Davi Kopenawa tornou-se uma figura de grande
importância para os índios Yanomami, para o movimento indígena brasileiro, para
o indigenismo brasileiro e para o Brasil – queiram ou não adversários e
indiferentes. Entretanto, Kopenawa não tem poder sobre os demais Yanomami, que
vivem autonomamente em suas aldeias, mantêm seus chefes e líderes, preservam a
vida em toda sua intensidade cultural e adversidades sociais e políticas. A
reflexão que ele faz nesse livro precisa ser conhecida para que se entenda
melhor o que o governo brasileiro poderia fazer para amenizar as desgraças de que
sofrem os Yanomami. É um começo, mas o caminho é longo e se alarga com o tempo.
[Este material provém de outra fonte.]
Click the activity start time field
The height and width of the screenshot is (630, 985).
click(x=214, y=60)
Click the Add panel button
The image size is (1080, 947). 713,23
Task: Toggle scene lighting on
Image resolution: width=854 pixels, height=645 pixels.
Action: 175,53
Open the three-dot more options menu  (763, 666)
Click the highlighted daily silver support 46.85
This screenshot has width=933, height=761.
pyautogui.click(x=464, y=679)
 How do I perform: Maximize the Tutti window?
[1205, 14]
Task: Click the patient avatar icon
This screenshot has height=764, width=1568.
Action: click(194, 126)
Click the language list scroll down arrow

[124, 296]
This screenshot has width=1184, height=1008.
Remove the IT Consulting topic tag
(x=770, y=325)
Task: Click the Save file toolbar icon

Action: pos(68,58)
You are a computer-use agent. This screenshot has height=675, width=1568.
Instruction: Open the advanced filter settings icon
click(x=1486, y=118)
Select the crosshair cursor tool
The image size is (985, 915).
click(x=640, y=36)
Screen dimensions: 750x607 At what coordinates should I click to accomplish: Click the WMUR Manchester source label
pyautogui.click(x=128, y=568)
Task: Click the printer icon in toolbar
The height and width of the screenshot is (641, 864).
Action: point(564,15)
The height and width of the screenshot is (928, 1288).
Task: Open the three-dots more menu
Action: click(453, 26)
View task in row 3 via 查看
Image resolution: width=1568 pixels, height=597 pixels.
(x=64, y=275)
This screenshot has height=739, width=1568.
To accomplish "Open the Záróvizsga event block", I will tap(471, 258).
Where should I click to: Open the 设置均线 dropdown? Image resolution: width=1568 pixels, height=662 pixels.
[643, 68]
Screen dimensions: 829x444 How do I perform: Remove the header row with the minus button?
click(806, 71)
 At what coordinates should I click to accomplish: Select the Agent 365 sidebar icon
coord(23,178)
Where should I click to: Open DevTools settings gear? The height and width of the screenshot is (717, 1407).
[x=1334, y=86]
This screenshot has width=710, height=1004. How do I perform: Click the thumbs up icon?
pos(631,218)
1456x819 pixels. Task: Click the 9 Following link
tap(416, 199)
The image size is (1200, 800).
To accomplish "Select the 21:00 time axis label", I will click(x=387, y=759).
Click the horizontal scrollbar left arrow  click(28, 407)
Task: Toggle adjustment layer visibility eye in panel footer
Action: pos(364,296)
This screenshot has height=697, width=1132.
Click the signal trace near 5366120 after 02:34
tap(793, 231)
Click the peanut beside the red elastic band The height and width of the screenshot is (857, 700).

*Mércio Pereira Gomes. Antropólogo, professor da UFRJ, ex-presidente da Fundação Nacional do Indio (Funai – 2003-2007), autor de vários livros, em que se destacam Democracia em Convulsão (2020), O Brasil Inevitável: Ética, mestiçagem e borogodó (2019), Para Conhecer e Amar os Indios (2014), Os Indios e o Brasil (1988 e 2012) e Darcy Ribeiro (2000).
2 comentários:
Grato pela Magnífica Aula Magistral, Professor!
Faltou dizer
Quando Collor demarcou e homologou o território indígena ianomâmi, seu Secretário Nacional do Meio Ambiente, que muito se empenhou por tal demarcação e por outras no mandato de Collor, era José Antonio Lutzenberger. Este ecologista gaúcho e seu trabalho reconhecido internacionalmente foi muito mais decisivo para a demarcação que Jarbas Passarinho.
Parabéns ao autor e ao blog por nos trazer trabalho tão rico e informativo!